Meituan’s 30% slide this year shows that troubles are deepening for the Chinese food-delivery firm as it faces stiff competition trying to keep market share away from rival ByteDance Ltd.
The tech-driven company is facing an increasing challenge from ByteDance — owner of TikTok Inc. — which aims to seize a greater share of Meituan’s retail business via Douyin, a short video platform that also has built-in e-commerce features. Bytedance is also moving into Meituan’s key and profitable food-delivery sector.
That spells concern for the Chinese tech firm that is currently the fifth-worst performer on the 30-member Hang Seng Tech Index this year. Through Monday’s close in Hong Kong, Meituan’s decline was more than six times that of the tech gauge and it has slumped about three quarters from a record high close set in February 2021.
“Meituan guided for much lower margins to fight off Douyin, and until they change that guidance, or their results show much better margins, there is no reason for investors to change their view,” said Vey-Sern Ling, managing director at Union Bancaire Privee in Singapore.
One battleground between Meituan and Bytedance is over their so-called in-store business, where the companies charge merchants who issue coupons, vouchers, tickets and accommodation reservations on their platforms.
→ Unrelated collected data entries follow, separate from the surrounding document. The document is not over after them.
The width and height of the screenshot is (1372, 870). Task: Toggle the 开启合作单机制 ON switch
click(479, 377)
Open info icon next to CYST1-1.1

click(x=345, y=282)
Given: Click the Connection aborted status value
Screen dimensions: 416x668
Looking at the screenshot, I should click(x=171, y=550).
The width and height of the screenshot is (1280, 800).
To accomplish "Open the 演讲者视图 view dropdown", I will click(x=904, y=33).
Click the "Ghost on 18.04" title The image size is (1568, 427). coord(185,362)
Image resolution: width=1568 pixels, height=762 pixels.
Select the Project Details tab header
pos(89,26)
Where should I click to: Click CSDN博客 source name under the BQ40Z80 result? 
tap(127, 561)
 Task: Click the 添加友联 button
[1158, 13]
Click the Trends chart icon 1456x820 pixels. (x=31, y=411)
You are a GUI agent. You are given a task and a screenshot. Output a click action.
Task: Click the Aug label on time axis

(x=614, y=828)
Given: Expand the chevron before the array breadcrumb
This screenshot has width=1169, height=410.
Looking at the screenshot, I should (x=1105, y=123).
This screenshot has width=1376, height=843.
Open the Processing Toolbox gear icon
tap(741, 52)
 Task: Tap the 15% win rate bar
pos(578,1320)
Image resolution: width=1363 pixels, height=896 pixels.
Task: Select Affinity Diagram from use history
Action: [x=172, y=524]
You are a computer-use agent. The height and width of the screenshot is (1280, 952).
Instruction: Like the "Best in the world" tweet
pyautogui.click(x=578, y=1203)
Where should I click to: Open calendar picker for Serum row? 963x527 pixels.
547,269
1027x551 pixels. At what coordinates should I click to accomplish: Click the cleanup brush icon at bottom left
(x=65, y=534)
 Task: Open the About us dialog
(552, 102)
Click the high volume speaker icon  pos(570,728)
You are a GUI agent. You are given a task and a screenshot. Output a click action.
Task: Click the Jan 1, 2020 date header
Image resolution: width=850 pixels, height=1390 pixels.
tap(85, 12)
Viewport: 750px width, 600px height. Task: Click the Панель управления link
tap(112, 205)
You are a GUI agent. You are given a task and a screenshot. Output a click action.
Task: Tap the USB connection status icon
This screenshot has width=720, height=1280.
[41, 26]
The next few months may be particularly decisive in the battle between the two firms given they are traditional peak season for hotels and travel, said Jialong Shi, an analyst at Nomura International HK Ltd. in Hong Kong. “It will be a very crucial period to watch, because summer is a big time for local services.”
Difficult Year
It’s been a challenging year for e-commerce companies in China given the highly anticipated revenge-spending trade has fizzled on the back of a stuttering economy. The disappointment has compelled some firms to offer deep price cuts amid tough competition. Meituan has suffered particularly hard as unlike online-gaming firms, its food-delivery business has a slim margin and low entry barrier.
To fend off ByteDance, Meituan earlier this year announced plans to hire as many as 10,000 staff. The decision was met with resistance from investors, who were concerned about margins being hurt.
Read more: China Tech Giant Meituan Hires 10,000 to Counter ByteDance
Meituan’s revenue jumped a larger-than-expected 27% in the first quarter, due to rising demand for meal deliveries and travel. The company said its in-store business accelerated in the first quarter after adjusting its subsidy strategy.
It’s not all looking bad for Meituan. The company may be able to sustain its lead thanks to the improved operating environment for its in-store business after the Covid lockdowns as well as its heavy subsidies, Nomura’s Shi said.
The stock has 59 buy ratings, 2 holds and just one sell, and analysts expect 63% upside over the next 12 months, according to data compiled by Bloomberg,
Loss Making
Still, analysts have many questions that remain unanswered. Meituan seems too committed to its loss-making community group buying platform, where a number of buyers can purchase products together to fetch deeper discounts. There’s also uncertainty over how the firm will embed AI technology into its current operations after buying artificial-general-intelligence innovator Light Year last month.
While it may take some time for newcomer Douyin to replicate Meituan’s platform, the food delivery business’ growth has slowed “considerably,” said Kai Wang, an analyst at Morningstar Inc. in Hong Kong, adding that Meituan has been “burning a lot of cash in their new initiatives.”
“Their in-store business margins are going down faster than expected,” said Kai Wang, an analyst at Morningstar Inc. in Hong Kong. “Douyin is going to take a long time to kind of replicate Meituan’s platform, but it’s not impossible for them to do it.”